::: Selected passage :::
Friday, November 30, 2007

R is Really for Rest.....


Rest. What is rest? Do we ever truly know what rest is? I think I've experienced it before but I don't remember what it's like. Can someone remind me what it means to rest? This time of year is really busy for me and I've been super busy trying to get my final projects done for school, stuffed toys made for an art sale at school, lesson plans written out, and a plethora of other things that I think I have to do. While I enjoy this time of year immensely with all of it's family gatherings and festivities I have to admit that it's not even December yet and I'm feeling a little bit in need of a rest. Hopefully once classes finish (not this Tuesday but the next), I'll be ready for the Holiday.

As for other R's...

- I try to reflect on what I am doing daily and see what I should be thankful for and how I could have done things differently that day (you know learn from your mistakes instead of making them over and over again). This is especially important with regard to working with kids, and so many of them at that, because you want to remember how each one tics and how best you can work with them.
::: Data extract :::
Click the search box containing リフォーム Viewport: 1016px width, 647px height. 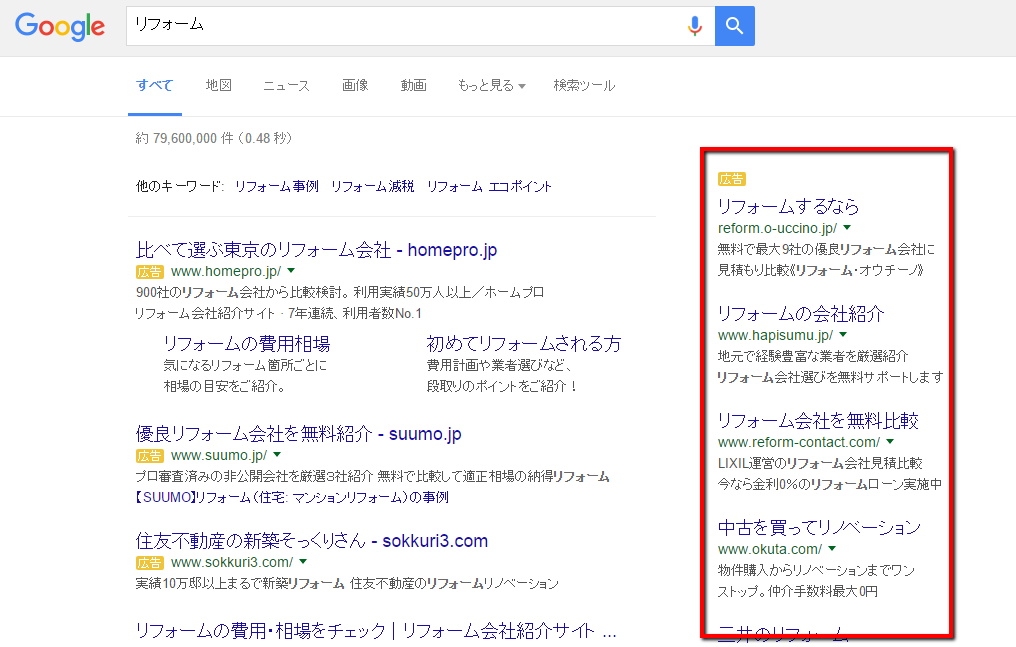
:::
*Problem to work on*
Please answer from the post about rest: what is the writer making for an art sale at school? The material plays no part here and can be set aside.

*Written response*
Stuffed toys.